When you GO Online on the UBER Phone, does it just calculate the fare? Does the UBER Phone also have a GPS built in to plan the ride?

I am a just nervous because I don't know certain areas well. 

If I use GOOGLE Maps on my IPhone to get to the destination, do the riders ever mind the sound of the GOOGLE maps robot voice when stating directions or do you leave it on silent?


----------



## julianashusband (Aug 6, 2014)

Rocky88 said:


> If I use GOOGLE Maps on my IPhone to get to the destination, do the riders ever mind the sound of the GOOGLE maps robot voice when stating directions or do you leave it on silent?


I have had to use Google Maps with the volume on when I washed my bluetooth headset. I was just upfront with the passengers and apologized for the noise. The Uber phone does navigate but there is a good chance you will get a fare review because the directions are horrible. Google or Waze are the best. But, I would highly recommend getting a bluetooth headset.


----------



## Rocky88 (Sep 26, 2014)

julianashusband said:


> I have had to use Google Maps with the volume on when I washed my bluetooth headset.

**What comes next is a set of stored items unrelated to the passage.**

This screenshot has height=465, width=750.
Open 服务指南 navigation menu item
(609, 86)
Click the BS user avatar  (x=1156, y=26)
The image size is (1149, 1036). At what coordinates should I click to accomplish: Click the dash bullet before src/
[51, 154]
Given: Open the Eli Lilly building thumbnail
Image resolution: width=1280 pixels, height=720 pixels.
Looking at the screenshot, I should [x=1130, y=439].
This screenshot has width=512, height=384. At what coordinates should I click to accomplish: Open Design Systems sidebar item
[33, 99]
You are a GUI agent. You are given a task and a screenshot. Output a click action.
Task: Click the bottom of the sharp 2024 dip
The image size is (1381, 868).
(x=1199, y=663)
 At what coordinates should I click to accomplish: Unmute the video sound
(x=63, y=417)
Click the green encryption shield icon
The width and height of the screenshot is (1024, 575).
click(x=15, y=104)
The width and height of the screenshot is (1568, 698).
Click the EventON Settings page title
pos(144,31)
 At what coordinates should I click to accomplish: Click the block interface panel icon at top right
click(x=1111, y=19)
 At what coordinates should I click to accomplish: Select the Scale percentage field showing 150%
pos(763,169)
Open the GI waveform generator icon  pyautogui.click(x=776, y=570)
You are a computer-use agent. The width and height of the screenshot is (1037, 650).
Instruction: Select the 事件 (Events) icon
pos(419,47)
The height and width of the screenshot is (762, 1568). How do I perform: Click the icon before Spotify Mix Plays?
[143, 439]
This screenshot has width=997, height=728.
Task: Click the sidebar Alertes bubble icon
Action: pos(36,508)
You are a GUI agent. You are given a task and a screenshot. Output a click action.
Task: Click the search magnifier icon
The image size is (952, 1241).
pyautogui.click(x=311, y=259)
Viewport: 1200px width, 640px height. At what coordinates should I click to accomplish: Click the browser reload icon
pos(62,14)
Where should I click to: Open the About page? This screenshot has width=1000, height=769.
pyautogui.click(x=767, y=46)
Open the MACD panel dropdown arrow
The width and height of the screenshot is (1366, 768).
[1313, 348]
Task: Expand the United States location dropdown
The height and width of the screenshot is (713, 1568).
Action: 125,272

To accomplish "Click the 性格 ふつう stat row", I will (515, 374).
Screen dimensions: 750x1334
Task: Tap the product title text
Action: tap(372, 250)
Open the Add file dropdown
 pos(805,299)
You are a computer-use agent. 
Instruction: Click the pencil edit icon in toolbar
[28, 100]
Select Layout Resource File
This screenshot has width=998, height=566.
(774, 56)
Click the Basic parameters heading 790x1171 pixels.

I was just upfront with the passengers and apologized for the noise. The Uber phone does navigate but there is a good chance you will get a fare review because the directions are horrible. Google or Waze are the best. But, I would highly recommend getting a bluetooth headset.


Thank you!


----------



## LAuberX (Jun 3, 2014)

GPS On silent. Always.

Apple maps on company iPhone suck.

I prefer Waze, and most pax respect Waze more than my trusty Garmin, that I leave on with no destination input.

The Garmin is great for "night vision" or telling me the name of the street that is ahead!


----------



## LookyLou (Apr 28, 2014)

I use Google Maps on my phone with a blue tooth headset in my left ear. It allows me to have a natural conversation with pax or listen to music without the directions interfering with the flow. I can also hear it better so it has cut down on most all navigation errors.


----------